You can write excitatory arguments, and even give HN heartburn in the process. But you have to do so carefully (or at least sparingly, taking pains not to join a chorus of rhetorical capsaicin), or you're going to get caught out the way you did here. Provocations (in any direction) generally need to earn their keep here, which is usually as simple as some kind of demonstration of good faith in your writing --- it doesn't need to be a wall of text (though if you're angling for Internet points, that'll help).
>"Obviously, the burden of support isn't applied to people expressing warm thoughts about the queen, because virtually none of them are barbs. They're called "bromides" for a reason!"
Let me just cut to the chase and say that I fundamentally disagree with this. One version of what you're saying is that controversial agreement needs a lower standard of proof than controversial disagreement. I see absolutely no reason for that. Western thought is built from Plato on the idea knowledge is arrived at only through dialectical criticism - not the asymmetrical favouring of agreement.
But, maybe that's not what you meant. Perhaps you meant that disagreement is more liable to be a 'barb' - to be 'provocative', as you later say - than disagreement. From a functional view of managing HN to minimise conflict, the less provocations the better. First of all, what is and is not provocative is relative to the person. Deifying the Queen is provocative to me and, evidently, many other people in the thread. My provocation, if you want to call it that, was not the first in the chain. Yet it was singled out. The other thing is that if you take this conclusion to its logical conclusion it will simply end up enforcing and consolidating the opinion of the majority, against any dissenting minority. Again, to go back to basics, Socrates was put to death exactly because he called into question the settled views of Athenian society.

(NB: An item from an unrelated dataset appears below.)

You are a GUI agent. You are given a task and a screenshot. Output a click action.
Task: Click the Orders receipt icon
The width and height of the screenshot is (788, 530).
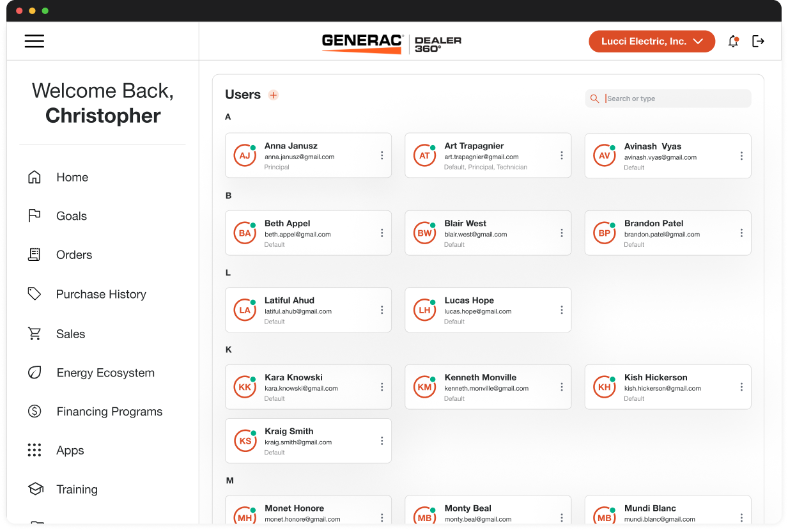[34, 254]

Category error. I don't think controversial arguments have different standards of proof for validity. This isn't a debate society, it's a community. It has norms grown over the last decade that allow it to continue growing by welcoming anonymous newcomers without burning itself down. Your comment was, reasonably, perceived as rancorous. We have an immune system tuned to rancor. Its response to your comment was allergic rather than immunologic, but I don't blame the pollen when I step outside and need to blow my nose, if only because there's no point in doing so.
A major gripe I have about this is the selective enforcement of this "positive bias" based on what seems to be favoritism towards Western sentiments and the ensuing under correction of errors.
To give an extreme example, these two comments in different threads are basically the same in terms of sentiment, prose and effect, however, one criticizes the CCP for their genocide of Uighurs, and the other criticizes the Queen. The difference here is one comment is at the top of the discussion while the other got the user banned.[0][1]
The "likeliest explanation" of ignorance for [0] here doesn't hold since moderation has posted comments on the topic and again, it's the top comment of an extremely popular thread.
Here are some more examples of popular but off-topic for HN comments against Putin and Cloudflare respectively.
Dang, a million kudos to you for curating the site, but this topic has been an absolute train-wreck and I hope you can at least take it off the front page.
The ones that aren't there, are not there! I can link you to some that aren't, but they show up as [flagged] and don't do a good job of illustrating my point[0].
Thank you for sharing your diverse perspective. Many Indian friends tell be the bloody legacy of British rule over India has had a lasting negative impact on life and liberty of their people and nation still felt to this very day.